For our Expert Q&A Thursday, November 15 we had Virginia James and Mark Raadgever from the Trove team join us and answer questions on how to get even more from Trove. Thanks again to Virginia and Mark for giving us all their time and insights. We look forward to having the Trove team back again soon.
Please find the transcript of the Q&A and links below.
When: NSW - ACT - VIC - TAS: 8:30-9:30pm AEDT | QLD: 7:30-8:30pm | WA: 5:30-6:30pm | NT: 7:00-8:00pm | SA: 8:00-9:00pm
As of November 2012 there are 316,919,556 pages consisting of 77,907,016 articles available to search in just the old newspapers on
Trove alone! Please find the transcript of the Q&A and links.
Summary of links from the Q&A:
=====================================================
Transcript of Expert Q&A - Getting even more from Trove:
Our Expert Q&A with Virginia James and Mark Raadgever from the
Trove team starts in 15 minutes at 8:30pm AEDT. Topic: Getting even more from Trove. Please ask your questions in a comment below and Virginia or Mark will answer in a following comment.
Comment: IHM: Welcome everyone, the Q&A is now open. Thanks for joining us tonight Virginia and Mark. Please ask your questions.
Q. From Christine: Hi there, my research turned up a story, reported in an article in a WA newspaper, called 'peeps at people' the story was about a Gallipoli soldier who eventually ended up as a guide at Galipolii, having had a bad time, prisoner of war etc, I would really like to know who he was.
A. Virginia: @Christine, Wow, what a fascinating story. I take it no names were mentioned.
Q (b): From Christine: there is a photo in Bart Ziinos book of the Irwin family on a pilgrimage to Gallipoli showing them doing a grave rubbing, cannot find the image in Trove or eleswhere, ideas?
A. Virginia: @Christine, Hmmm... difficult one. If the image hasn't been contributed separately to Trove apart from the book you won't be able to find it in Trove. So it may not exist as a digitised image on its own. Even if it is, it may have a different title from the caption in the book so it might be in Trove but need different search terms to find it.
Q. From Alexandra: Hi there...I would like to get more involved in the Trove community...I think I understand what the text corrections are about ...but what are the images and the lists? Also is it possible to set up an automated search in Trove - a bit like Google?

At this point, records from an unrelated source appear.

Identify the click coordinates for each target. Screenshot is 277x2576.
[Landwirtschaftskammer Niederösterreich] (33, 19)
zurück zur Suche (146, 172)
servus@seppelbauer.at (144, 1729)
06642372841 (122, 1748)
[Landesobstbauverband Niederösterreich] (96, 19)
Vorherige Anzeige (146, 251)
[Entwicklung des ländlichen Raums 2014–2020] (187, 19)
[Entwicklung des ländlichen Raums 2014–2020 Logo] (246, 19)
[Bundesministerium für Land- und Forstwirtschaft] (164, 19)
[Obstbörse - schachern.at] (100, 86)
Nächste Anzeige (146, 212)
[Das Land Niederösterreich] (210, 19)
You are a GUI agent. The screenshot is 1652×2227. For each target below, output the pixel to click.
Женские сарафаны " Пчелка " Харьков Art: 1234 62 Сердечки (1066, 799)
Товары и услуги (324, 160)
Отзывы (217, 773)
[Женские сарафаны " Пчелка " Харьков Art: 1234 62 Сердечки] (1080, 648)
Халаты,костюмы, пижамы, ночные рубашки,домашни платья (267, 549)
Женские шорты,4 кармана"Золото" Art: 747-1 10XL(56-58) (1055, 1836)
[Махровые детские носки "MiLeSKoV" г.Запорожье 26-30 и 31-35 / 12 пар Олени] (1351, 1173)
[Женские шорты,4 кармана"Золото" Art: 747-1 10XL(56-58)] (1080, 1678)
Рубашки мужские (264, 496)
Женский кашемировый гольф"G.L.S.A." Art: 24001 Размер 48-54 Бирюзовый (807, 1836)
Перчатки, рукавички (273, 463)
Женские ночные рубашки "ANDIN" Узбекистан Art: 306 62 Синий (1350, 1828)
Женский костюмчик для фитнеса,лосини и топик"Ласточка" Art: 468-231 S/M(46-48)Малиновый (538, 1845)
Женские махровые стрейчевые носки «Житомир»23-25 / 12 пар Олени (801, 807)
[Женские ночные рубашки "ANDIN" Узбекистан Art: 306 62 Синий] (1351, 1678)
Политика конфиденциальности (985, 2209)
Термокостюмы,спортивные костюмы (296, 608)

A. Mark: @Alexandra In answer to your three questions 1) Images are photographs (or scans) that are added by individuals to the Trove: Australia in Pictures Flickr group (
http://www.flickr.com/groups/pictureaustralia_ppe/), images uploaded to this group appear in Trove after about 2 weeks, as long as they meet certain requirements. 2) Lists are a list of items found in Trove that a user has collated to make it easier for people to find items that are related, for example
http://trove.nla.gov.au/list?id=9823 is a list of newspaper articles about Harold Williams the singer. These can be created by anyone, and are particularly useful for sharing relevant items with other people. 3) You can't set up an automated search in the same way that Google does, however you can subscribe to an RSS feed that notifies you when any new items are added to Trove which match your search. The link to this appears at the bottom of your search results. This feed can be set to just results in a specific zone, or for results across all zones.
A. Alexandra: Mark - thank you so much - that's great news....I forgot to say thank you to both of you and the whole NLA team ....Trove is so fantastic ...I bore people witless raving about it....
A. Alexandra: Oooh and I've just discovered your Trove search box which I've just put on my blog...that's useful too...thanks.
A. Chris: I have it also, and every now and then someone tells me how handy it is.
Q. From Rosemary: Often multiple lines of an article (eg those in the Family Notices) are missed in the OCR process - is there any way that the OCR can be redone or is the only option to manually correct the entries ourselves?
A. Virginia: @Rosemary, Unfortunately no. We don't have the resources available to send items back for re-scanning so that's why we love our volunteer text correctors so much!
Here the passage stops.